Alternate Day Fasting Improves Endothelial Function in Type 2 Diabetic Mice: Role of Adipose-Derived Hormones

INTRODUCTION: Intermittent fasting, including alternate day fasting (ADF), has grown in popularity as it can produce clinically significant metabolic benefits and is often considered to be easier to adhere to than other types of diets such as chronic calorie restriction. However, the effects of ADF on diabetes-associated vascular dysfunction, and the role of adipose-derived hormones, i.e., adipokines, in mediating its effects, remain largely unknown. OBJECTIVE: We aimed to test the hypothesis that ADF protects against diabetes-associated endothelial dysfunction, at least partly through modulating adipokine profiles. METHODS: Control mice (m Lepr(db)) and diabetic mice (Lepr(db)) were treated with 12-weeks of ADF. Glucose metabolism, endothelial function, and adipokine profile were assessed.
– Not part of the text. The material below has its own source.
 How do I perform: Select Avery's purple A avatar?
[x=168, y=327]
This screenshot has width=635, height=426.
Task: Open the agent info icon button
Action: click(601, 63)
RESULTS: ADF reduced fasting blood glucose level and homeostatic model assessment for insulin resistance (HOMA-IR), and improved insulin sensitivity. ADF improved endothelium-dependent vasorelaxation of small mesenteric arteries (SMA) of Lepr(db) mice. The improvement in endothelial function was largely attenuated by incubation with the nitric oxide synthase inhibitor, L-NAME. These ADF-induced metabolic and vascular benefits were accompanied by increased circulating adiponectin. Adenovirus-mediated adiponectin supplementation improved endothelial function in Lepr(db) mice, supporting endothelial protective roles in diabetes-associated endothelial dysfunction. Protein tyrosine nitration is a post-translational modification that serves as a marker of oxidative stress. Nitrotyrosine protein levels in SMA and mesenteric adipose tissue (MAT) were elevated in Lepr(db) mice. ADF reduced nitrotyrosine protein in SMA, but not in MAT, of Lepr(db) mice. CONCLUSION: ADF exerts metabolic and endothelial protective benefits. The improvement of endothelial function was partly mediated by increased adiponectin, representing an important mechanism for the beneficial vascular effects resulting from ADF.